Sen. David Perdue is shoving the nation’s immigration debate in a radical new direction — he is trying to grow the economy by raising Americans’ average productivity, not by crudely raising the number of immigrant workers and consumers.
Perdue’s focus on productivity could put the nation back on a Switzerland-like strategy of high-productivity wealth generation, and away from President Barack Obama’s low-wage strategy of maximizing low-skilled immigration to provide more companies with more cheap laborers and more welfare-aided consumers.
“Here’s the issue,” Perdue told the Yahoo Finance All Markets Summit on Wednesday. “To grow the [annual Gross Domestic Product], you have to do one of two things — you either grow the population or you grow your productivity, and right now, we’re struggling to get our productivity growing again,” he said, adding:
You do need some population growth and we do have some, but it has got to be the right kind of population growth. Today, one out of 16 immigrants is a skilled worker. Now that’s not right.
Perdue is working with Arkansas Sen. Tom Cotton to push their Reforming American Immigration for Strong Employment, or RAISE Act. If enacted, the bill could raise productivity and wages by halving the inflow of unskilled immigrants and by boost the share of immigrants with valuable workplace skills.
Throughout Obama’s tenure, the nation’s workplace productivity grew 1.1. percent growth per year, amid a government-arranged flood of unskilled, welfare-dependent, relatively unproductive legal and illegal immigrants who only reduced average productivity. Obama’s productivity growth of 1.1 percent per year was a huge drop from the prior 20 years, when new computers helped boost the productivity rate among Americans by roughly 2.3 percent per year.
From 1947 to 1973, when immigration was low, the nation’s workplace productivity growth surged by 2.8 percent a year, and it pulled tens of million of people into the middle-class. Productivity grew because investors and employers developed labor-saving machinery that allowed each employee to produce more value per hour. That rapidly growing productivity boosted company profits and employees’ wages, creating a massive and prosperous middle-class, similar to Switzerland.

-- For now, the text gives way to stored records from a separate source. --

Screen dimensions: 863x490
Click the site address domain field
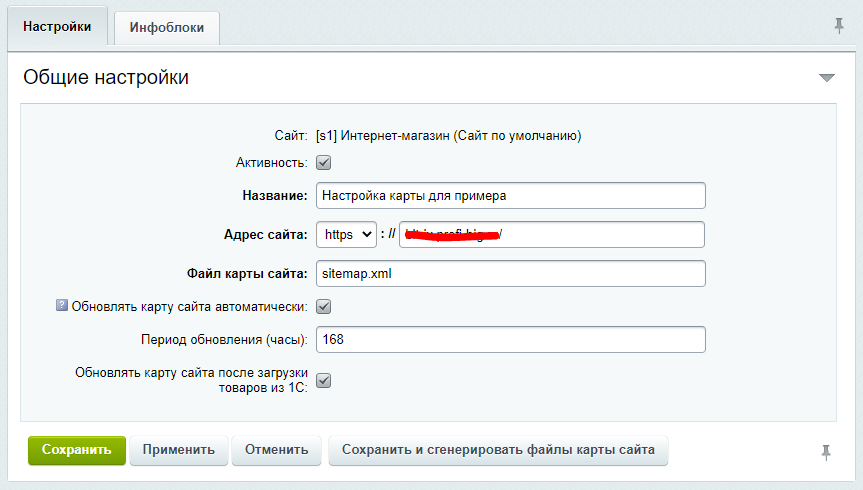point(552,234)
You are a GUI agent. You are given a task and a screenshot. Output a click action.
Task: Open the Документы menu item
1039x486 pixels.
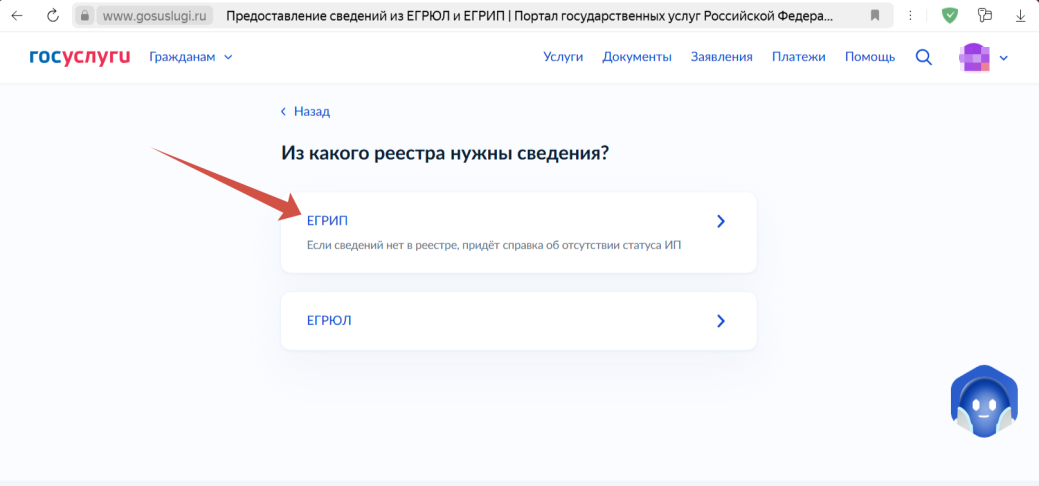pyautogui.click(x=637, y=57)
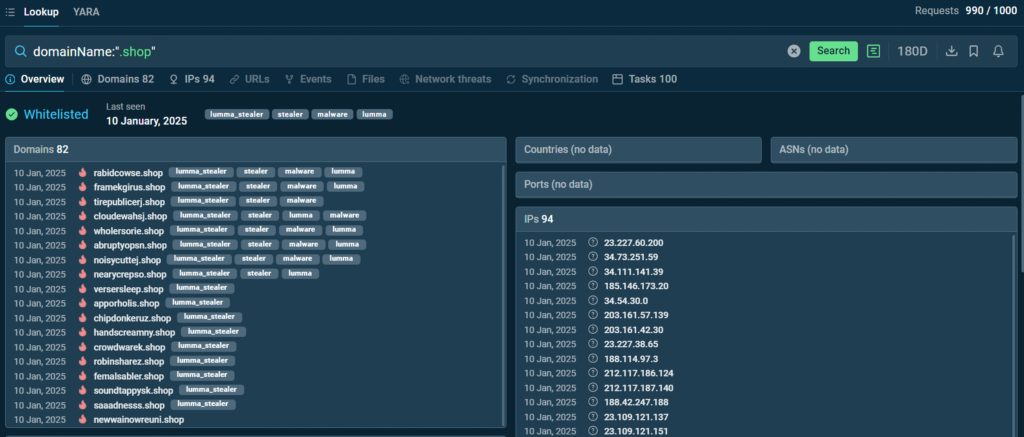The width and height of the screenshot is (1024, 437).
Task: Click the bookmark icon in search bar
Action: 974,51
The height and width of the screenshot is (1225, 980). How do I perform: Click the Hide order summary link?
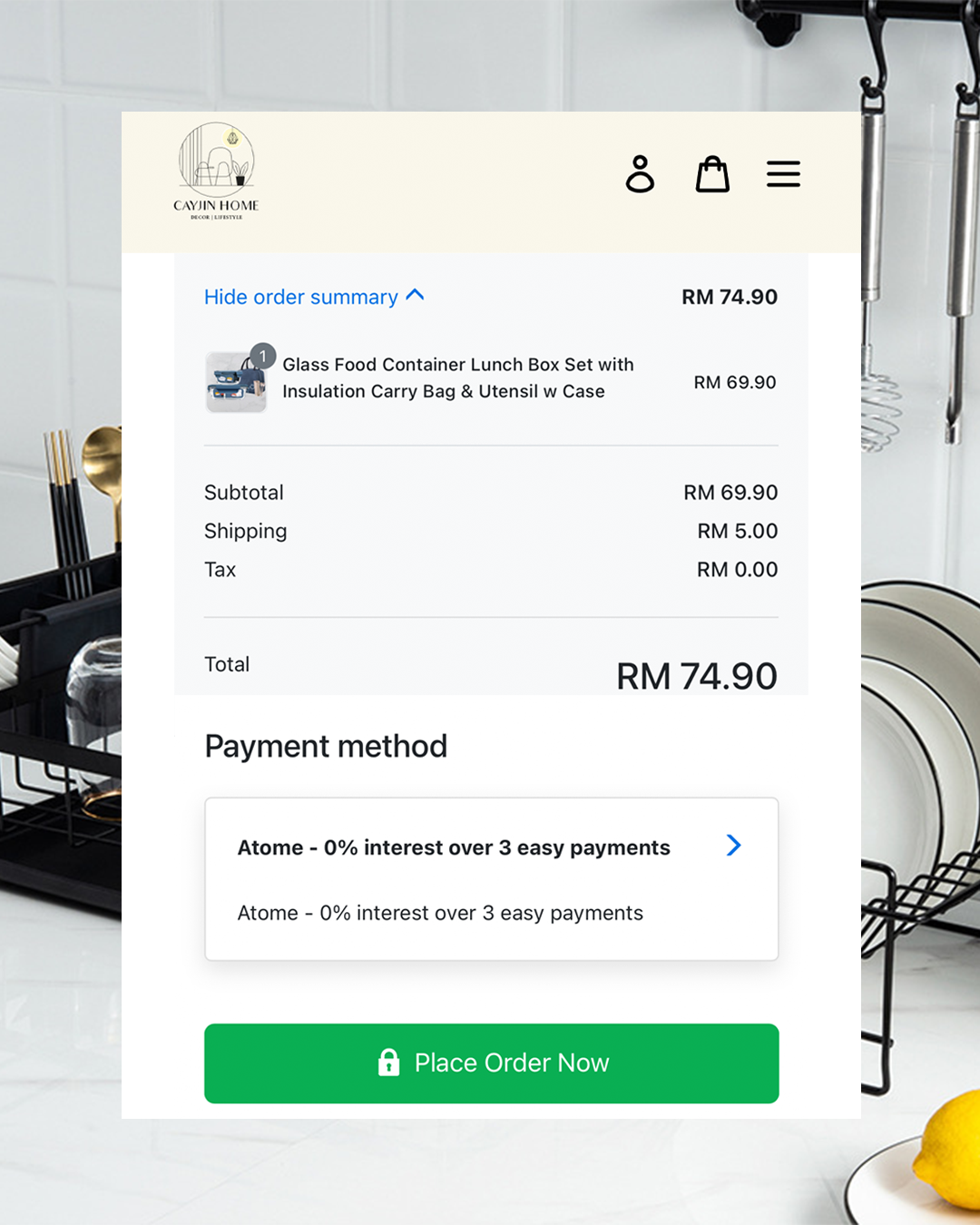click(301, 297)
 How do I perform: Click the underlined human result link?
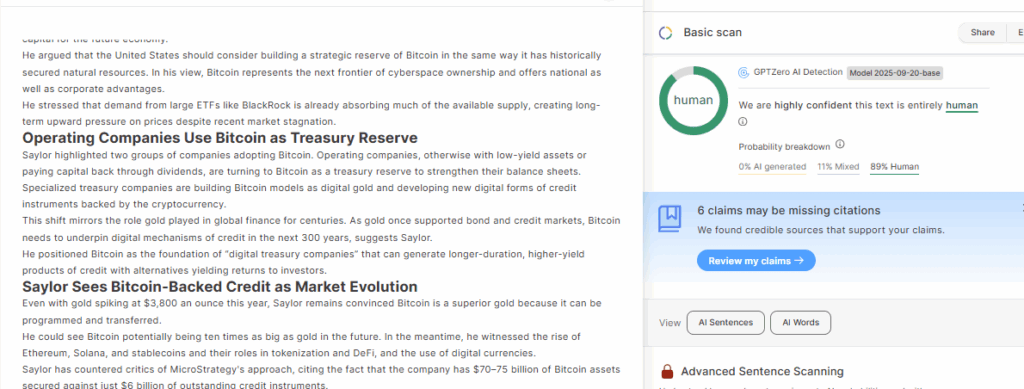coord(962,105)
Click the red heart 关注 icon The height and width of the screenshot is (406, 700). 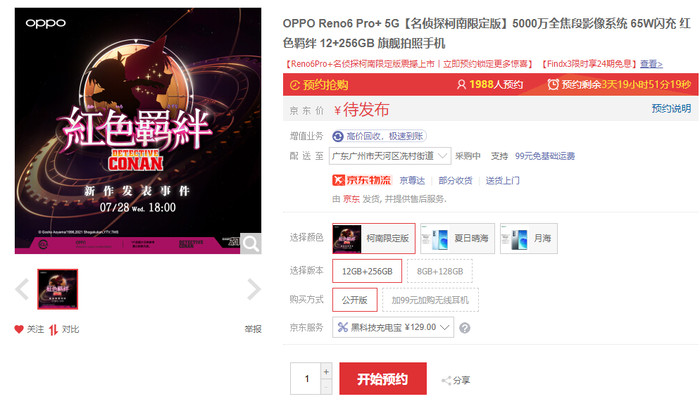[19, 329]
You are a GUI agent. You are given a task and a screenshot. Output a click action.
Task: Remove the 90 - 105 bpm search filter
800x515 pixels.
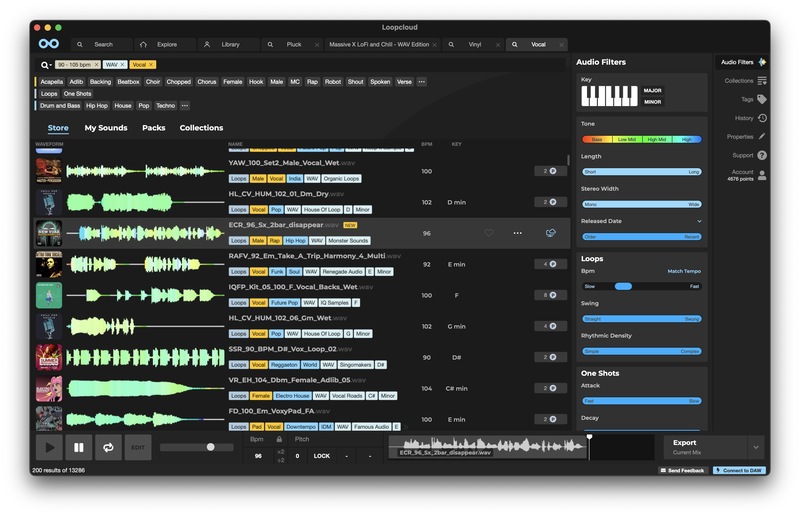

Labor costs have gradually dropped since 1965 because Congress opened up the nation to mass-immigration, and also began to indirectly subsidize employers who hire unskilled labor. The wage subsidies are delivered via welfare and poverty programs which supplement the low wages paid to unproductive workers.
The resulting oversupply of cheap labor and wage subsidies means that employers are under less pressure to develop productivity-boosting machines, have more incentives to rely on unskilled labor, and can afford to pay lower wages to Americans. “We see wages being absolutely suppressed because of the supply of low-skilled workers… it is a supply and demand issue,” Perdue told reporters Feb. 7.
For example, few Americans farmers have purchased productivity-boosting robots to milk their cows. Those robots are commonplace in Europe, where the cost of each employer is much higher. In the United States, sales of the machines fall whenever the federal government imports contract-workers and refugees to milk cows, an industry salesman told Breitbart News.
Each year, roughly 4 million Americans join the labor force. But the federal government annually imports 1 million legal immigrants, and allows companies to hire roughly 1 million foreign contract-workers. The inflow of white-collar contract workers is so large that roughly 1 million are now legally employed in white-collar jobs in the United States, including 100,000 H-1B contract-workers holding prestigious jobs at universities.
Roughly 800,000 young Americans graduate each from universities with skilled degrees in business, science, medicine and technology. But amid the inflow of contract workers, many of the American graduates are not working in jobs that match their technical skills. For example, from 2009 to 2013, “about one-fifth of underemployed recent college graduates—roughly 9 percent of all recent graduates—did work in a low-skilled service job,” says a 2016 report by two federal economic researchers.
The federal government’s policy of importing 2 million legal immigrants and contract workers each year lowers Americans’ salaries by roughly $500 billion a year, according to a Harvard professor. Nearly all of $500 billion is scooped up in greater profits for companies and investors.
Many Americans are unemployed or have given up looking for work. Roughly 10 percent of American “prime age” men, or 7 million men aged 25 to 54, have dropped out of the nation’s workforce, at enormous cost to themselves, their communities and to the nation’s economic health. Many other Americans are stuck in low-wage work in the heartland of the nation, while investors create jobs for immigrants along the two coasts.
If the immigrant inflow is reduced, Americans’ wages will rise and investors’ stock prices will temporarily fall, according to a June 2016 report by a stock-market firm.